[EM] The art of the possible, & request for info

John B. Hodges jbhodges at usit.net
Wed Jul 9 07:30:07 PDT 2003


Greetings- In the past few days I've noticed that the folks at 
www.fairvote.org, the Center for Voting and Democracy, are not only 
pushing IRV as a political reform here in the U.S., but also have 
begun pushing for cumulative voting in 3-seat "superdistricts". 
(Cumulative voting is where you have one vote per open seat, i.e. in 
this proposal 3 votes, and you can allocate them among the candidates 
however you wish; 2 for one and 1 for another, all 3 for one, or one 
each for your favorite three candidates.)

These guys are much more focused on political action than on academic 
argument; they want to get some reforms enacted. From that standpoint 
I can see their view. Both IRV and Cumulative voting in 3-seat 
districts have an actual history of use, in real elections in real 
countries, so no one can say they are flaky ideas.

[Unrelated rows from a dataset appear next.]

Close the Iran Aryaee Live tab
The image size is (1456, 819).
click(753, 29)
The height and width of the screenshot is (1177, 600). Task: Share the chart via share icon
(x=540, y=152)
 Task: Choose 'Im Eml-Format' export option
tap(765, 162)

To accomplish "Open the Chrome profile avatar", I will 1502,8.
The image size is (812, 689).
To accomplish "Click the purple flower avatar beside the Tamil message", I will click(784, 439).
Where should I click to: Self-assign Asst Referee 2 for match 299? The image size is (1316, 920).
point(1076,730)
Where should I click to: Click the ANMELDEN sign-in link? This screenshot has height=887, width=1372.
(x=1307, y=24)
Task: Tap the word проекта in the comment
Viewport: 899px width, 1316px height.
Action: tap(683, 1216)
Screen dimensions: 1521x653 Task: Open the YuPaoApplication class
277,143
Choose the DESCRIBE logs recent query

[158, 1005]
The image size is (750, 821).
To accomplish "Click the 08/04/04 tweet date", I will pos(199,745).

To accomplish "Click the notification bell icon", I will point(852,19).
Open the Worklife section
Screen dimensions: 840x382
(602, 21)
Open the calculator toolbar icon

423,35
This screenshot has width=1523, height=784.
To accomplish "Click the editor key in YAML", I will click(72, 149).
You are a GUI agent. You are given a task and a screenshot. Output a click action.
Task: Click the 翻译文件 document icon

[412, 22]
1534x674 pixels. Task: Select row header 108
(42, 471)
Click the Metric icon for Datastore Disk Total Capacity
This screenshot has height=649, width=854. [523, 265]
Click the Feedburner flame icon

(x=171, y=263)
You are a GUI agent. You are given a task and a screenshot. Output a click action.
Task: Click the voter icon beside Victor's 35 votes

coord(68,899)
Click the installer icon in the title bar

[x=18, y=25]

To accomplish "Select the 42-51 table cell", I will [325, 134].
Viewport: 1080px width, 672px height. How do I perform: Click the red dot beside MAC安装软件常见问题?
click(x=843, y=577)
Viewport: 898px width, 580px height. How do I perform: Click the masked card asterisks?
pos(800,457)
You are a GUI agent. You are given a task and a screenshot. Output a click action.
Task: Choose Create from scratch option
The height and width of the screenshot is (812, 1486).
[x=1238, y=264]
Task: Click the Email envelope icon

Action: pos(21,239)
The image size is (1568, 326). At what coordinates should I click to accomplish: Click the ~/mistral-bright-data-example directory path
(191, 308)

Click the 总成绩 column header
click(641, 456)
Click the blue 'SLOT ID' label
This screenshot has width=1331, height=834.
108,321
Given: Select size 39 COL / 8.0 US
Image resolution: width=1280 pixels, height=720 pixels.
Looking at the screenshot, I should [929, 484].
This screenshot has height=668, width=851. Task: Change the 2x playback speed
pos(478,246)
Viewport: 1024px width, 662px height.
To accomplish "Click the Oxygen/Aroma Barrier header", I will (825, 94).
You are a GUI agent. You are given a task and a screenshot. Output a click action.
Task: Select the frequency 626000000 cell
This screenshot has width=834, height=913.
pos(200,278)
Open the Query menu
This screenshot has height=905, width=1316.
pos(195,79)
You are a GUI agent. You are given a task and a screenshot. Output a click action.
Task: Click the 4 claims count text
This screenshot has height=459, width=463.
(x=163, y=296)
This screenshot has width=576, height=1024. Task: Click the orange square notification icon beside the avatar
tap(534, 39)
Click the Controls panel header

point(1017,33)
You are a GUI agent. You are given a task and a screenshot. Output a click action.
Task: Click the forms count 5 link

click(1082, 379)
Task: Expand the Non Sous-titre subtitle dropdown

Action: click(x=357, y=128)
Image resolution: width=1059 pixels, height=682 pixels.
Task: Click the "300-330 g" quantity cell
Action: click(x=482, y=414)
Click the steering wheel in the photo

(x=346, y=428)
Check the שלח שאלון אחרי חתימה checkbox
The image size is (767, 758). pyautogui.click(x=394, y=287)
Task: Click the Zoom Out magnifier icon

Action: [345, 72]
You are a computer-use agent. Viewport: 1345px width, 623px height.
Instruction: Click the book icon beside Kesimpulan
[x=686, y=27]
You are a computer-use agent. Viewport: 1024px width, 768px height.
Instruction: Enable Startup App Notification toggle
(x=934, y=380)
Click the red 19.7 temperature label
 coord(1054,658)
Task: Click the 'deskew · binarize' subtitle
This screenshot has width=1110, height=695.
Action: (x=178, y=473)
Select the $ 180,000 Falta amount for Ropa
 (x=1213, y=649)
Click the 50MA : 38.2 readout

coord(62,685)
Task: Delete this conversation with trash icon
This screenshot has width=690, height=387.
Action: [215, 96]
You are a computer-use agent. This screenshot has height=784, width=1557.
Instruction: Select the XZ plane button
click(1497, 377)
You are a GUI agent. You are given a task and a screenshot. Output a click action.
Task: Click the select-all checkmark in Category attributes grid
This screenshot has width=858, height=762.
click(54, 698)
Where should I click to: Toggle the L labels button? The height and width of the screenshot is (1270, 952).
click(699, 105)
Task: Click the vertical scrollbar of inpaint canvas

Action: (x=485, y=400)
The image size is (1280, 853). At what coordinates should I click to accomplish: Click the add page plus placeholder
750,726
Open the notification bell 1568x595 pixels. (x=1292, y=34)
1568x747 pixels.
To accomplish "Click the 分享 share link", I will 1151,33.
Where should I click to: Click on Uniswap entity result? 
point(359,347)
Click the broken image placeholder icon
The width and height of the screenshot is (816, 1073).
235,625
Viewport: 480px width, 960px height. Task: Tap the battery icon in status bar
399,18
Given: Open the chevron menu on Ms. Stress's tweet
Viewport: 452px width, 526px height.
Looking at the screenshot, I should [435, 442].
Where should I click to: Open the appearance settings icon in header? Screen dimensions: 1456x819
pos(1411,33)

Both are 
improvements over plurality in single-seat districts. Both are simple 
enough to explain to busy non-academics, who wouldn't hold still for 
talk of "monotonicity" or "Condorcet-efficiency". Neither requires a 
supercomputer to make a few billion calculations for each voter's 
ballot.

Futhermore with these two reforms it may be possible to enlist the 
support of the Democratic Party, precisely because neither seriously 
challenges the two-party system. IRV might do so, conceptually, in 
the long run, but not if the experience of Australia is any guide. 
Cumulative voting lowers the threshold for winning a seat, but not by 
much; new parties would still face very high hurdles. Both, arguably, 
would improve the future prospects for the Democrats, given that the 
Republicans are agressively seeking to establish one-party dominance, 
as has been seen historically in India and in the American South.

IMHO, I'd prefer a system that allowed the growth of four, five, 
seven parties, so that "every voter would be a swing voter." In other 
words, party-list Proportional Representation.
----------------------
Greetings again. Recent discussion about strategy in Approval Voting 
makes me wish to read the original articles; can anyone give me a 
reference for the articles analysing the effects of (results of) 
following different startegies in AV? Much thanks- JBH
-- 
------------------------------------
John B. Hodges, jbhodges@   @usit.net
The two-party system is obsolete and dysfunctional.